[D] Tracing data utility for noise adding plugins in process mining

BACHELOR Assignment

tracing data utility for noise adding plugins in process mining

Type: Bachelor CS

Period: TBD

Student: (Unassigned)

If you are interested please contact :

Introduction: Process mining bridges the gap between data mining and Business Process Management (BPM). It helps in evaluating the event logs extracted from care-providers information systems. Event log based on the treatments given to the patients with respective time stamps makes the big data analytics easier and precise. Multiple tools are used to extract valued information from big datasets for the same purpose. ProM is one of the most reliable and used publicly available tool for process mining. ProM is used to understand the business processes by automatically generating respective business models using multiple plugins such as Inductive miner, Heuristic miner, alpha miner, etc. These models allow detailed analysis based on discovery and conformance checking in comparison with the original event log. These comparisons can be used to quantify the quality indicators; fitness, precision, simplicity, and generalization ranging from 0-1. Where 0 shows the least suitability between the event log and derived process-model where-as 1 shows the most suitability. 
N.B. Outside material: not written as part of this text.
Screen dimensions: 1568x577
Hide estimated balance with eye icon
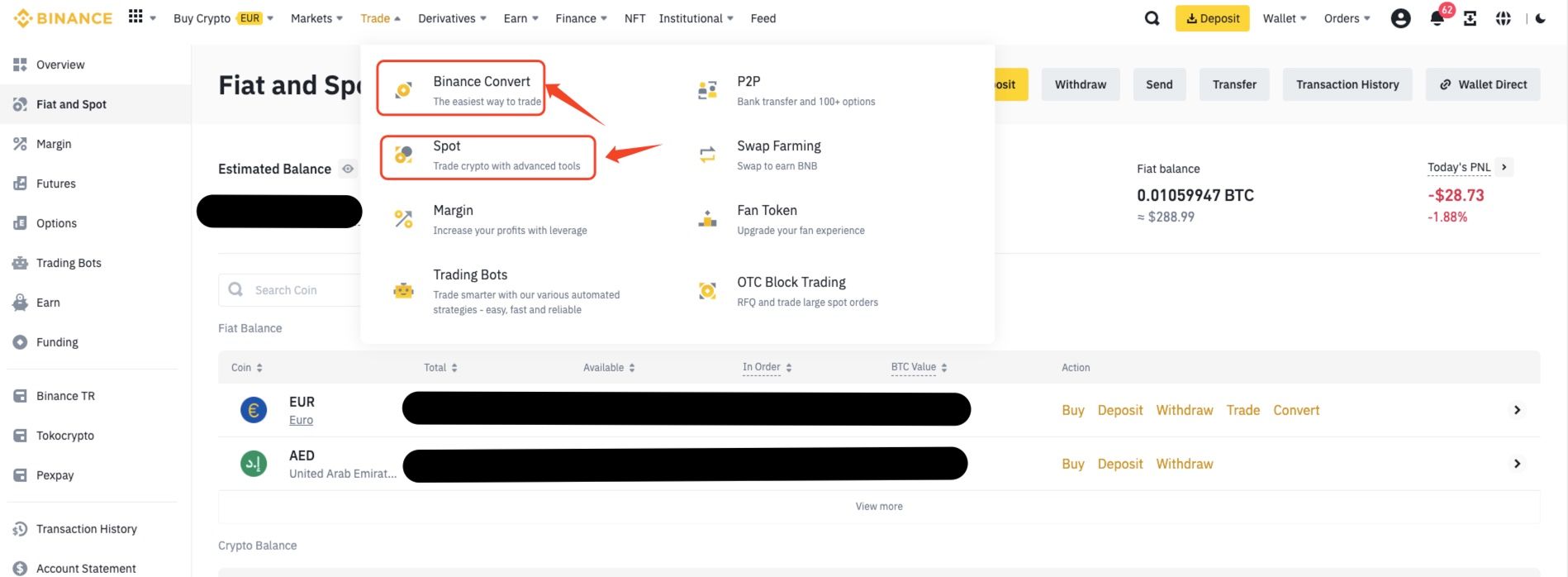[349, 169]

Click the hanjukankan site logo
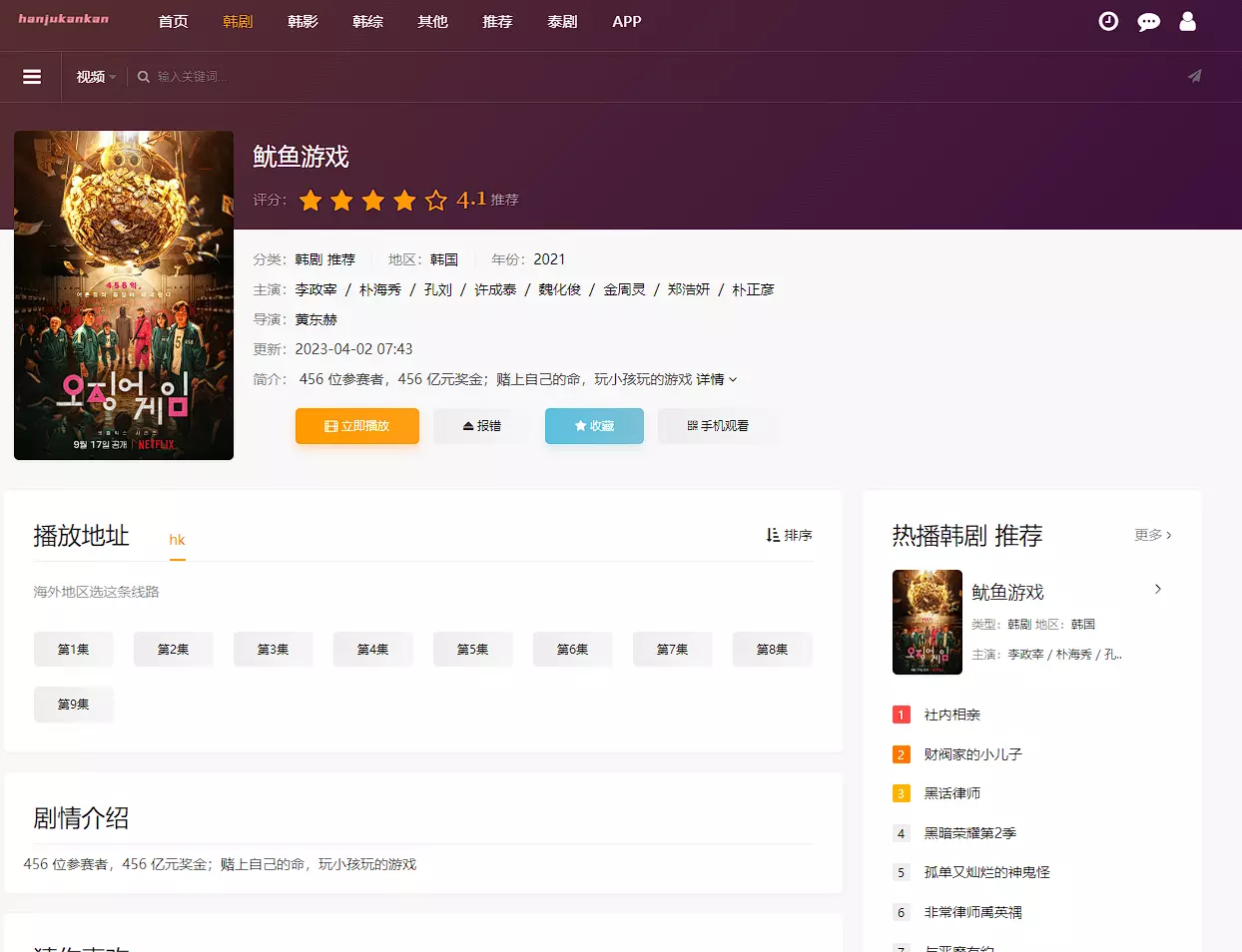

Assignment: The main objective of this project is to make use of noise adding plugins of latest version of ProM tool on multiple healthcare datasets (3 or more) to see the difference between the test model in comparison to the training models (with added noise). The procedure can be done by quantifying the three quality indicators named fitness, precision, and simplicity. The exploration of other indicators/parameters is part of the assignment. With these experiments, the aim is to locate whether noise adding plugins give optimum data utility or not? The study will assist us in locating the privacy-utility trade-off in process mining (healthcare in focus). 

Data Source: data.4tu.nl, MIMIC III

ProM tool: http://www.promtools.org/doku.php

References:

[1] Blum, F. (2015). Metrics in process discovery. Tech. Rep. TR/DCC. 1–21.

[2] Ghawi, R. (2016). Process Discovery using Inductive Miner and Decomposition. arXiv preprint arXiv:1610.07989.

[3] van der Aalst, W. On the Role of Fitness, Precision, Generalization and Simplicity in Process Discovery.